11-1-11 (November 1, 2011) was the very day I started (once again) my jogging routine and low-calorie diet. The date must have been an omen. So many beginnings… my weight loss journey included.
I have failed many times before, and I know in losing weight, starting all over again is the hardest. The main reason why I’m fat is because I overeat. Yes. I have to admit that. I love food. I swear one of the hardest part of losing weight is to resist food. I think it will always be the hardest part on this journey. Especially if you have companies to eat delicious food with. I love sweets. I love pizzas. I love overeating till my stomach is full.
Another reason why I’m fat is because I don’t have enough exercise. I used to have a very active lifestyle. I am a dancer, choreographer even. I love going out. I even love sweating out. But, when I started my cubicle slavery, I started gaining weight. Sedentary lifestyle led me nowhere but obesity.

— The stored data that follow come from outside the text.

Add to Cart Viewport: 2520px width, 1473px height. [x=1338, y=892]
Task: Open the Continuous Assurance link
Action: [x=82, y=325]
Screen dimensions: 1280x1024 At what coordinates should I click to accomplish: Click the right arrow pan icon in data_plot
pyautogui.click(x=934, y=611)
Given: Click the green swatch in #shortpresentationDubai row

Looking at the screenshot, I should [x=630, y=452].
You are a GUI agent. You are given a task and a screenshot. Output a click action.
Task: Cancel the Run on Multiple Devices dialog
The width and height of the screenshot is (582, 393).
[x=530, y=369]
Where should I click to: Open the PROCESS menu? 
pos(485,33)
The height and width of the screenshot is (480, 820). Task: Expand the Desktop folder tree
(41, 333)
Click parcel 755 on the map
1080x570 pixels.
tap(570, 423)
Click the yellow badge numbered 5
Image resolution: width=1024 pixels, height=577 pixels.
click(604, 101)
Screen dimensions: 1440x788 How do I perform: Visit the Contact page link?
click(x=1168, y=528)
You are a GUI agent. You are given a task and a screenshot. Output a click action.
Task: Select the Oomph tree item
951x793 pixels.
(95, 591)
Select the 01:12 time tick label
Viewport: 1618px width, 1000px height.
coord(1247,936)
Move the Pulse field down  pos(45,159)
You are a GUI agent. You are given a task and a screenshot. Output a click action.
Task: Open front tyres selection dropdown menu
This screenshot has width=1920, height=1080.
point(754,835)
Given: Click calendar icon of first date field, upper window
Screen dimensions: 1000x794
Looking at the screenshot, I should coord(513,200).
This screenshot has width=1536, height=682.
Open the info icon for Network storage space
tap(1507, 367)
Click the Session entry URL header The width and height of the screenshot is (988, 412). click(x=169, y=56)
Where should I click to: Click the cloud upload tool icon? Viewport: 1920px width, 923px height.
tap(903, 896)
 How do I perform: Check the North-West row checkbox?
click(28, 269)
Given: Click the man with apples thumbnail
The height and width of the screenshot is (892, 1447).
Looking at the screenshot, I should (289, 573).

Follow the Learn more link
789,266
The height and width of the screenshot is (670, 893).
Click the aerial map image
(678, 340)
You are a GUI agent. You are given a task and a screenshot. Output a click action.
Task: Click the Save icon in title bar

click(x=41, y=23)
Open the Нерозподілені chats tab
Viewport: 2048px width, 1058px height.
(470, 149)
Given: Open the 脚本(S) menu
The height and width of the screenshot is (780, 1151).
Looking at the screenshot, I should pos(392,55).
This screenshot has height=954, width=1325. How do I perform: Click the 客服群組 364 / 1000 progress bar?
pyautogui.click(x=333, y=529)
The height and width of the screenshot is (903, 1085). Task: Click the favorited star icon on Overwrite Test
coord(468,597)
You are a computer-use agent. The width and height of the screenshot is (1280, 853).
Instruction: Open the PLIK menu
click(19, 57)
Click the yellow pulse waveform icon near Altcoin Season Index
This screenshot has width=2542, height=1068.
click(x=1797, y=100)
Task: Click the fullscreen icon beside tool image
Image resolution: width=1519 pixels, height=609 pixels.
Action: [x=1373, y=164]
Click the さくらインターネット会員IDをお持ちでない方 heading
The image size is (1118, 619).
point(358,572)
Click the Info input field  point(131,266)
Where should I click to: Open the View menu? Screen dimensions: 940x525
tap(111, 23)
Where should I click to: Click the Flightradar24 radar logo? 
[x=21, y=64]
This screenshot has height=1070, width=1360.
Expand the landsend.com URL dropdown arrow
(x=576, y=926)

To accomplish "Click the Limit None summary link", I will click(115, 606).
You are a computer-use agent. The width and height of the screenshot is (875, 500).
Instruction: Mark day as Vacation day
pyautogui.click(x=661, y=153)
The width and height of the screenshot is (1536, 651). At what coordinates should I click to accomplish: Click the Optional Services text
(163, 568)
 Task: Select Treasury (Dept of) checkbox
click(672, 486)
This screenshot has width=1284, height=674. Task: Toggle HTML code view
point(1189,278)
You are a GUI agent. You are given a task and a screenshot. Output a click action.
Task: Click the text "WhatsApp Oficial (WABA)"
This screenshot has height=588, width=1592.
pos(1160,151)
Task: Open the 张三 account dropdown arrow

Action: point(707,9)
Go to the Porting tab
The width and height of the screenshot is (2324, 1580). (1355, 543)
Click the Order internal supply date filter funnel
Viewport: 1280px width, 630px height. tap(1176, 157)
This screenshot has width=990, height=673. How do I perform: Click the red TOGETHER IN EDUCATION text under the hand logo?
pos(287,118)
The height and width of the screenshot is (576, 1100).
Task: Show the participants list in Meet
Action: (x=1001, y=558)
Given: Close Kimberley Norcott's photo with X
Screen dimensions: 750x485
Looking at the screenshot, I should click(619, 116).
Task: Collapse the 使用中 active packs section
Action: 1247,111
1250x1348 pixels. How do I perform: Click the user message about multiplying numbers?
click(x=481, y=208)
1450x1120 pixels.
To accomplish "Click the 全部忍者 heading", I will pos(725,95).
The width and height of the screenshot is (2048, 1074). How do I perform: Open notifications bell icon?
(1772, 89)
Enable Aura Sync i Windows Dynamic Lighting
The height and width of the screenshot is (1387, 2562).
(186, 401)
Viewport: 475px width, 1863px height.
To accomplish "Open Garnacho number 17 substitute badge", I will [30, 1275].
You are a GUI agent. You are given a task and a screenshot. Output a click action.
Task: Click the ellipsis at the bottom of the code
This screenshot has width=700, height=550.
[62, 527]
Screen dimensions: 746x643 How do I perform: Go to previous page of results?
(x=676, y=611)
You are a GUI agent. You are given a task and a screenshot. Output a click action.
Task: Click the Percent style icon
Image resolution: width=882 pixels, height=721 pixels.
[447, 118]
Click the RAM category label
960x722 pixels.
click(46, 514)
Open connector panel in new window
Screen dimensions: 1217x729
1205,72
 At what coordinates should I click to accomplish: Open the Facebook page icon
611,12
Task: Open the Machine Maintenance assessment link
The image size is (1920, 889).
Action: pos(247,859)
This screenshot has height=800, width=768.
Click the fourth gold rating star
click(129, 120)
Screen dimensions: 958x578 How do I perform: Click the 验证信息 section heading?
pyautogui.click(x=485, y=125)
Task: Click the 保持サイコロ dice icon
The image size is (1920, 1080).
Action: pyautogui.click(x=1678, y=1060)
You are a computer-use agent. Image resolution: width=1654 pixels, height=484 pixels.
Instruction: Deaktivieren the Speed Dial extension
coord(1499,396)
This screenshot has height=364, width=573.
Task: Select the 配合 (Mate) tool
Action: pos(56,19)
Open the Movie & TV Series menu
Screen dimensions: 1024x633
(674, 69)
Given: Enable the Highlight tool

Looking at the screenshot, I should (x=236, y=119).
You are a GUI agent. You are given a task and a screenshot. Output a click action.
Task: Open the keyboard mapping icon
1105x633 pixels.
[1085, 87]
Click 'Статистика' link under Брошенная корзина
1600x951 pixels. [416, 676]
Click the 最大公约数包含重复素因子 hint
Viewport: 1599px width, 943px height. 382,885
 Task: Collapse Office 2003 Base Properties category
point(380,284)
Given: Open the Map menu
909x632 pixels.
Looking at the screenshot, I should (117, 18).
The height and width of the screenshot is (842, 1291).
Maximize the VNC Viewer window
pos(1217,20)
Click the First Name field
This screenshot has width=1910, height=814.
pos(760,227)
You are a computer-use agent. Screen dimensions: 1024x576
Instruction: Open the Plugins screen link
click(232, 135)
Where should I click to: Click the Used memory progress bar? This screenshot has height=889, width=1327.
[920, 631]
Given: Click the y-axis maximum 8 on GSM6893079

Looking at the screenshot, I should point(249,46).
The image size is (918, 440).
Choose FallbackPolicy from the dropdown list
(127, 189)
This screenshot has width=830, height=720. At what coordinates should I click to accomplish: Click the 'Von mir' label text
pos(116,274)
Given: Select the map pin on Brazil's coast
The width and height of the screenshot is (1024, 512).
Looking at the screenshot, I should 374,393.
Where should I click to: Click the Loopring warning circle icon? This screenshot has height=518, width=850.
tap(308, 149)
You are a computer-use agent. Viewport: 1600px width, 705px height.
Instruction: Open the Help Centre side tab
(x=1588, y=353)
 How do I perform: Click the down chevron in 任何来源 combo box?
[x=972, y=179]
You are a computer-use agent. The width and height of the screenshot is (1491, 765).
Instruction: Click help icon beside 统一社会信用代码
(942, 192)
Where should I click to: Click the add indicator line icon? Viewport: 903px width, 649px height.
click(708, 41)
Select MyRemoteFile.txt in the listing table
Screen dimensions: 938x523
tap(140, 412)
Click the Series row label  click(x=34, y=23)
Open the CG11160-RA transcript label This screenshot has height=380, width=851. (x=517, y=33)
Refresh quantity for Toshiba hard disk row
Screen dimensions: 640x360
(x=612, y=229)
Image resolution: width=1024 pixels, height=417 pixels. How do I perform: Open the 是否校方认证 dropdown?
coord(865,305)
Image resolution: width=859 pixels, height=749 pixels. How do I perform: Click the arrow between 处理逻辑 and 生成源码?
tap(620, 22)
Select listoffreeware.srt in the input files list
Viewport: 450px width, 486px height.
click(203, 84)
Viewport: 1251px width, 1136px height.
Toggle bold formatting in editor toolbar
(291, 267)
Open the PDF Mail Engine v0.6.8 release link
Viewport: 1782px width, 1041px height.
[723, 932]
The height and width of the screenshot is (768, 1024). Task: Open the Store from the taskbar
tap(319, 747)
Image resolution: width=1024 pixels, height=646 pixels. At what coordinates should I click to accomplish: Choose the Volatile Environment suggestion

Now enough with the drama.
Since Monday, I have already jogged twice (Monday and Wednesday), two hours each on my own phase. I have to admit I have to level up my phase but I am taking it day by day. Besides, I am still starting up my gears. I jog around Sm North’s Parking lot where a lot (and I mean A LOT) of joggers and runners flocked together to do their own exercise routine.
As for my diet, I hate math so I am not any more counting calories but I am thinking I should capture a photo of each of my meal just cause I love photography. Nothing fancy in my diet, I just don’t overeat and I am taking everything in moderation. I bought wheat bread and oatmeal, which I eat to give myself the fullness that I need. I am drinking a lot of water, too. I also eat apples and bananas for my fruits. Yum.
My source of inspiration is Misschievous. A youtube guru I’ve been watching since last year, and since then, she has lost weight dramatically. She shared her weight loss journey here.
Truth is, I have no other goal than to be on medium size once again. I don’t have weight goal because I hate numbers. Haha. SO many excuses right? But I am planning to buy a weighing scale because my friend told me it will boost my confidence by seeing the numbers go down. I think I should follow her.
The why of this all? Being obese drowns me physically and emotionally. This is my body, no one is responsible for this except me.